**Goal:** Quote the essay on changing family relationships in Disney films word for word, starting at "Changes–The Decay of" and ending at "in their relationship.".

**Excerpted passage:**
# # #

Changes–The Decay of Bonds and the Perseverance of Relationships
Written by Gianine Pantig
“And you’re a beast! That’s what you are! I’ll never be like you. I’d rather die than be like you!” These were the words that Merida, the main character of Disney’s Brave, and the 11th Disney princess, harshly retaliated at her mother as she pierced a blade at the tapestry the woman and queen made for their royal DunBroch family and tore it apart, leaving a huge rip between where they both stood as sewn in the cloth and inciting an even bigger one in their relationship.
If this doesn’t imply enough combustion of raw, robust emotions, and shifting of core ties, here is another one.
“You’re the one who doesn’t care! You’re the one breaking our home! The miracle is dying because of you!” Yet another movie line from, this time, the newly released and rising in popularity Disney film Encanto, as uttered by the fans’ newest favorite main character, Mirabel, when she revealed to her family, the Madrigal’s, the pains and hardships they buried just to maintain the miracle her Abuela Alma was so focused on protecting. This unraveling occurred as their house, their home, started falling apart around them, crumbling in every nook and cranny, until finally, a huge crack on the floor appeared, revealing a rift between Mirabel and her Abuela. Surely, it was a diverging of not just concrete cement, but a threatening severance of their connection.

# # #

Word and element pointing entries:

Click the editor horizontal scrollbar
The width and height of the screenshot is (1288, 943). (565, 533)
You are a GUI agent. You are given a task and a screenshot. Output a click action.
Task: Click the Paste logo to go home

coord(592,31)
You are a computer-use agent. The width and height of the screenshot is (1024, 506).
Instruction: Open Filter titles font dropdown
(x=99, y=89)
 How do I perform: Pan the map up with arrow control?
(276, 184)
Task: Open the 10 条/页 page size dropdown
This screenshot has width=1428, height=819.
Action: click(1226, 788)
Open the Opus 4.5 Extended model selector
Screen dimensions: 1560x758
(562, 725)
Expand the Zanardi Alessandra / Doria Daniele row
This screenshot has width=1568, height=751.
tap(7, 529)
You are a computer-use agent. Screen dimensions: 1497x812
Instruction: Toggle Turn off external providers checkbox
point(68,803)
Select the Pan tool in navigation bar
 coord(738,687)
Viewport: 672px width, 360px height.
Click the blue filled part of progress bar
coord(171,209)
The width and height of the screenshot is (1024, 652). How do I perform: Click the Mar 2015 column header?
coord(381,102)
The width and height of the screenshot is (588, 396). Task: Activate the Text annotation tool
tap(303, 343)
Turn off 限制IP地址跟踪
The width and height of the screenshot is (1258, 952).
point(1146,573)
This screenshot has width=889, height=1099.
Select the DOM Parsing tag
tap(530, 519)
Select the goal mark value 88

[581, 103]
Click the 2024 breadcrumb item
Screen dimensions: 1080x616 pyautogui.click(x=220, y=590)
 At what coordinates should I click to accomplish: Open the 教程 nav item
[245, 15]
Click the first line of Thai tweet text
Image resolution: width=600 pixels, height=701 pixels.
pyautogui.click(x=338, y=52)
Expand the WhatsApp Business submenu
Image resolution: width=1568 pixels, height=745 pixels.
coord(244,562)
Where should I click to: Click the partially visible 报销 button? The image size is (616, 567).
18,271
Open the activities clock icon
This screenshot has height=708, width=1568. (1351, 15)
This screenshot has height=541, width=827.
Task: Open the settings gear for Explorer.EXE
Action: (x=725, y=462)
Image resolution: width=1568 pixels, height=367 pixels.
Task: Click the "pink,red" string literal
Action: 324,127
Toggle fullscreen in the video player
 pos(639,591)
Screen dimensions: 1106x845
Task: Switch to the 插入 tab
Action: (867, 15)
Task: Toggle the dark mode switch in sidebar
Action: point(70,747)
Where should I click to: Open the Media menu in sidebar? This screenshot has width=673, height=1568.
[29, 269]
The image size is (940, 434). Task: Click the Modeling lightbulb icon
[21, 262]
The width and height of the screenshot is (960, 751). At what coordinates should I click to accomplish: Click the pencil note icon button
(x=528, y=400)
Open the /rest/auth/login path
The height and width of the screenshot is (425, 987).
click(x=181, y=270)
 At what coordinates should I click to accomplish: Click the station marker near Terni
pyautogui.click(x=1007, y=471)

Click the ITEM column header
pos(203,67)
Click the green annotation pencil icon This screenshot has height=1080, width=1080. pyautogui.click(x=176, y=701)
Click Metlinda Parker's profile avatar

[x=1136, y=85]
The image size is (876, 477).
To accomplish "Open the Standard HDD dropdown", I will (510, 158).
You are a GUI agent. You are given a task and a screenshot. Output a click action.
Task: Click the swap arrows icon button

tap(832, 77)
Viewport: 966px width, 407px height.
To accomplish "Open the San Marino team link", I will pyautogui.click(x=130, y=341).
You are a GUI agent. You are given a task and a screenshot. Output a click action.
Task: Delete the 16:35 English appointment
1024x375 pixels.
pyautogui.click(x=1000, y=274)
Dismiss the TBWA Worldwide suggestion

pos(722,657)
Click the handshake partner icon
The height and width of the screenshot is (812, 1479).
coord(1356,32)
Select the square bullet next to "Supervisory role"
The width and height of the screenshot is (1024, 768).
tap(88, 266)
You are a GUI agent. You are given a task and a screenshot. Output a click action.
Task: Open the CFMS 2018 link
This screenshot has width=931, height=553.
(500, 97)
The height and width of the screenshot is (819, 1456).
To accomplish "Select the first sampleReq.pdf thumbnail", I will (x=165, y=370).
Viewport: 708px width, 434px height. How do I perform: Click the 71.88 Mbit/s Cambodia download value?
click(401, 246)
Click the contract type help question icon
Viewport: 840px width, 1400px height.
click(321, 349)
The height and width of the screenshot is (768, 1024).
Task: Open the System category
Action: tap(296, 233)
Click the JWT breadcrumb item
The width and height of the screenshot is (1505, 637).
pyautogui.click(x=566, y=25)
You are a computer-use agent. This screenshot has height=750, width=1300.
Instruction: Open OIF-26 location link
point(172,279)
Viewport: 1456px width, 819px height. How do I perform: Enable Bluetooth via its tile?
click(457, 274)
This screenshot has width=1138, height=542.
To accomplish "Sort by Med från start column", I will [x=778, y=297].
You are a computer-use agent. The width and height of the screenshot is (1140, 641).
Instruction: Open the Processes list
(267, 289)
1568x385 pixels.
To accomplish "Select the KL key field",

# # #

**Result of the exercise:**
Changes–The Decay of Bonds and the Perseverance of Relationships
Written by Gianine Pantig
“And you’re a beast! That’s what you are! I’ll never be like you. I’d rather die than be like you!” These were the words that Merida, the main character of Disney’s Brave, and the 11th Disney princess, harshly retaliated at her mother as she pierced a blade at the tapestry the woman and queen made for their royal DunBroch family and tore it apart, leaving a huge rip between where they both stood as sewn in the cloth and inciting an even bigger one in their relationship.